The Chief Secretary said that from the meetings with the HKMAO and the Legislative Affairs Commission (LAC) of the Standing Committee of the National People's Congress, the task force understood that the Central Authorities had serious concerns about Hong Kong's future constitutional development, because the matter would affect the implementation of "One Country, Two
Systems" and the Basic Law, the relationship between the Central People's Government and the SAR, the interests of various strata and sectors of the community, and the long-term prosperity and stability of Hong Kong.
The task force learnt that the Central Authorities considered that as the principles enshrined in the Basic Law were the foundation of the SAR's political structure, the future constitutional development of the SAR must accord with the relevant principles and legislative process in the Basic Law. Apart from the relevant legislative process, the HKMAO and the LAC agreed
that the issues on principles in the Basic Law identified by the task force at this stage were also areas of concerns to the Central authorities.
In this respect, the task force has already set out three areas of issues of principles in the Basic Law in the paper submitted to the Constitutional Affairs Panel of the Legislative Council on January 14, 2004.
First, Hong Kong's political structure must accord with the Basic Law and those provisions relating to the relationship between the Central Authorities and the SAR, including Article 1 of the Basic Law, which stipulates that Hong Kong is an inalienable part of China; Article 12 which stipulates that the SAR comes directly under the Central People's Government (CPG); and
Articles 43 and 45 which stipulate that the Chief Executive is appointed by the CPG, and shall be accountable to the CPG and the SAR.
Second, the "actual situation" and the principle of "gradual and orderly progress" as contained in Articles 45 and 68 of the Basic Law.
Third, how the development of Hong Kong's political structure could accord with the explanations made by Mr Ji Pengfei when submitting the Basic Law (Draft) and its relevant documents to the Seventh National People's Congress (NPC) on March 28, 1990, that is, that Hong Kong's political structure should aim to maintain stability and prosperity in Hong Kong in line with its
legal status and actual situation. To this end, consideration must be given to the interests of the different sectors of society, and the structure must facilitate the development of the capitalist economy."

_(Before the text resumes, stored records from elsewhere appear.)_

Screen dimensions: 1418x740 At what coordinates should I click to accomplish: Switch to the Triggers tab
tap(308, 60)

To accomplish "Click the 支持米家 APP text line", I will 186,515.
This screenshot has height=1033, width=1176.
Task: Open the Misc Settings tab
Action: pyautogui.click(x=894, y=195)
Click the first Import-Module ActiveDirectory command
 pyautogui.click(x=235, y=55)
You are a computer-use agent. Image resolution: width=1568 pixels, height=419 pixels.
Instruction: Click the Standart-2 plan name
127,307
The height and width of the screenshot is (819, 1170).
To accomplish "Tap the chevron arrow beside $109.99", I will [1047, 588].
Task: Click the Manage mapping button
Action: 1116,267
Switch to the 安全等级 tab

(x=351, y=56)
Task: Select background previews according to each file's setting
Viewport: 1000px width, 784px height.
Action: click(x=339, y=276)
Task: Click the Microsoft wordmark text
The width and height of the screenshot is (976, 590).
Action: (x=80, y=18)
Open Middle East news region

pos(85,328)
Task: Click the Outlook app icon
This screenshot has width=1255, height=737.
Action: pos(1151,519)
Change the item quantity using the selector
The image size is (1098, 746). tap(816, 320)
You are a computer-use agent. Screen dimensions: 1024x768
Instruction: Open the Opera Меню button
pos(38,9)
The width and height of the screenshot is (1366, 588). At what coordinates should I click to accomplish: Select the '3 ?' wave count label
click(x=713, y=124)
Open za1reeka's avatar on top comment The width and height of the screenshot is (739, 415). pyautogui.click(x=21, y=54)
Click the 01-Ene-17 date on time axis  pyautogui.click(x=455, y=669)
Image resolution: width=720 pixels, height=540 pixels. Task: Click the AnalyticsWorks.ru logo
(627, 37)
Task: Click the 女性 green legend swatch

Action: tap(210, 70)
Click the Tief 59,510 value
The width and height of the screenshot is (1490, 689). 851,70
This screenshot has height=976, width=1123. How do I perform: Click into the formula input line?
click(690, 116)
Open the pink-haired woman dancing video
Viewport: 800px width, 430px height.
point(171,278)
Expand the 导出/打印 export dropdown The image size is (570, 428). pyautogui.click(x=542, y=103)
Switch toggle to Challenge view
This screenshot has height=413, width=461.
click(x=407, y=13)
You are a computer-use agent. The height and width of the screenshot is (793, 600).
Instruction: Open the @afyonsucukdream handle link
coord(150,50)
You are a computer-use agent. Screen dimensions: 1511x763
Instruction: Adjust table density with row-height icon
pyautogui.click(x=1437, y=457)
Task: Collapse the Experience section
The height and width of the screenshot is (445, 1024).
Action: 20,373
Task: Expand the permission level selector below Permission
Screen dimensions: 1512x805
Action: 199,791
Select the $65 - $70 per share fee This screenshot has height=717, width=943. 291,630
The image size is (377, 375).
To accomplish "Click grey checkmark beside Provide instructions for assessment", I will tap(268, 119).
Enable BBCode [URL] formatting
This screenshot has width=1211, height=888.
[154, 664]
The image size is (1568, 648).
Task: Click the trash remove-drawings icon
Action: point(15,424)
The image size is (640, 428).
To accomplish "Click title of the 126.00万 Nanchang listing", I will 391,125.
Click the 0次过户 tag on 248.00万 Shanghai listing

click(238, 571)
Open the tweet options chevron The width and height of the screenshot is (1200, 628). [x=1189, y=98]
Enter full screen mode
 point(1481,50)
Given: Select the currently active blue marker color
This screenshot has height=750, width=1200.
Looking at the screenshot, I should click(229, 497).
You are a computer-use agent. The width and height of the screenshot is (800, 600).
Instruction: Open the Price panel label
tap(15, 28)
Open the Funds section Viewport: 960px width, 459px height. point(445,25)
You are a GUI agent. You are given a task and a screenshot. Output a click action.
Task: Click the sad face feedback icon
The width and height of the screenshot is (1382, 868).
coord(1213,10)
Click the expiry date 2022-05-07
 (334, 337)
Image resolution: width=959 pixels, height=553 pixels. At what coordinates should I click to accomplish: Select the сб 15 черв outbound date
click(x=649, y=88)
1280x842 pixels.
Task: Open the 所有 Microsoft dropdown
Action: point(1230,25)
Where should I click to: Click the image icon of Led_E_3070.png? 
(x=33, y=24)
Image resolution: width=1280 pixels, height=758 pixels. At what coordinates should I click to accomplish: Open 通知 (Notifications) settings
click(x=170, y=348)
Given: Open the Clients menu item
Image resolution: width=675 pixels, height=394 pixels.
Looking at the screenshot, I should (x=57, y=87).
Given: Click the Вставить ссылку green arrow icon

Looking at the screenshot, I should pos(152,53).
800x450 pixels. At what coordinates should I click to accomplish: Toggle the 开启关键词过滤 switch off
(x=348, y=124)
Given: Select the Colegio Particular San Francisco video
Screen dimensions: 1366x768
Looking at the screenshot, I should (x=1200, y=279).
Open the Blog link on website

The task force understands that the Central Authorities consider that the methods for electing the Chief Executive and the Legislative Council of the HKSAR must fully implement and realise the above principles and be in accordance with the Basic Law. The Central Authorities have also indicated that the concept of "One Country, Two Systems" cannot be segregated and that
"Two Systems" is premised on "One Country". The development of the SAR's political structure needs to maintain the prosperity and stability of Hong Kong, and the SAR should also fully consult the Central Authorities.
The Chief Secretary said that in view of the concerns of the Hong Kong people regarding constitutional development, and the issues to which the Central Authorities had asked the SAR to pay attention, the task force would put those issues relating to principles and legislative process in the Basic Law, in the form of questions, onto the website to be set up by the task
force early next week, so as to facilitate more focused and widespread discussion by the public and different organisations. In particular, compared with issues on the legislative process, relatively limited views had been received from the public and different organisations on issues of principles. Indeed, the task force had just begun its work and it had only met with
more than 10 organisations so far.
Mr Tsang said, "Both the Central Authorities and the HKSAR Government hope that the Hong Kong community will discuss these issues of principles rationally and thoroughly and strive for consensus, as the next step of our discussion on constitutional development will need to build upon these issues of principles and legislative process."
Mr Tsang emphasised that this was only the first meeting with the Central Authorities. The task force would need to continue discussions with the Central Authorities on this complex matter of constitutional development. The task force would also continue its meetings with various organisations and individuals, and collect more views from the public during this phase of the
task force's work as soon as possible.